YOUR TASK: Exact copies of the lines below, from the one with "919x433 pixels." up to and including the one with "the Revendeur breadcrumb", are what this calls for; leave out pictures.

##### AVAILABLE DATA

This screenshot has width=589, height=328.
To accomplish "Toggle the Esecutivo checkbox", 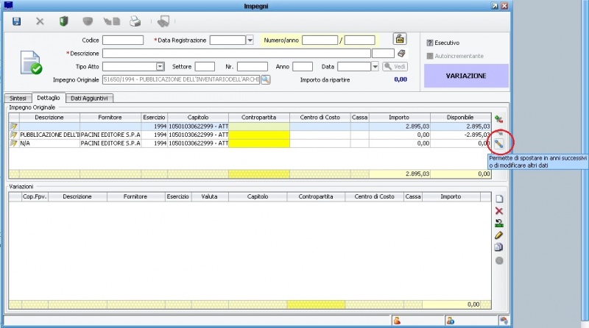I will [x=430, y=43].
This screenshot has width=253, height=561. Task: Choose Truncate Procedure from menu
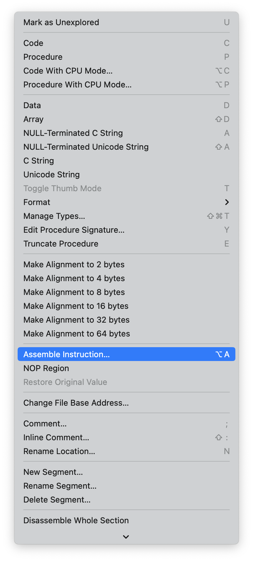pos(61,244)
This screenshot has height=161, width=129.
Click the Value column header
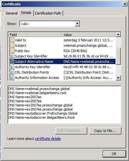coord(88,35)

##########
##### AVAILABLE DATA

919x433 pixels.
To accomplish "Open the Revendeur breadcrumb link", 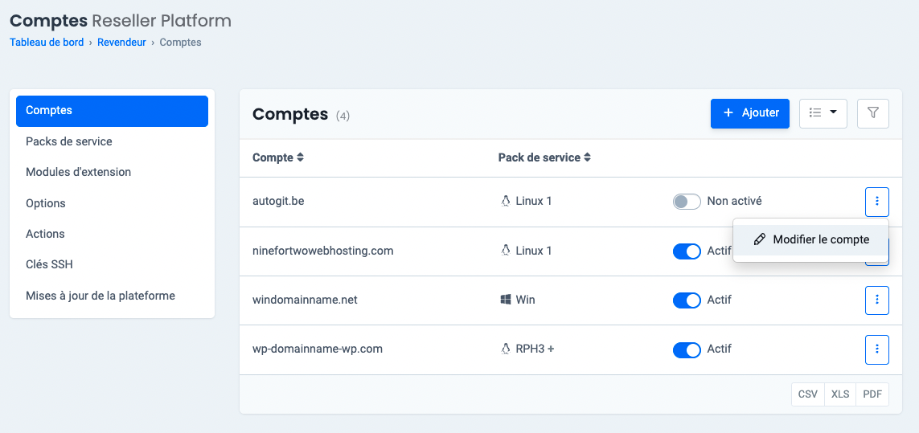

##########
##### AVAILABLE DATA

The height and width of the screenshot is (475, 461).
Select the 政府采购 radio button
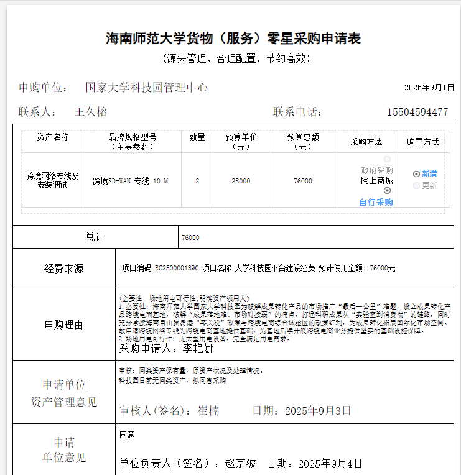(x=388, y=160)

##########

ANSWER TO THE EXERCISE:
919x433 pixels.
To accomplish "Open the Revendeur breadcrumb link", 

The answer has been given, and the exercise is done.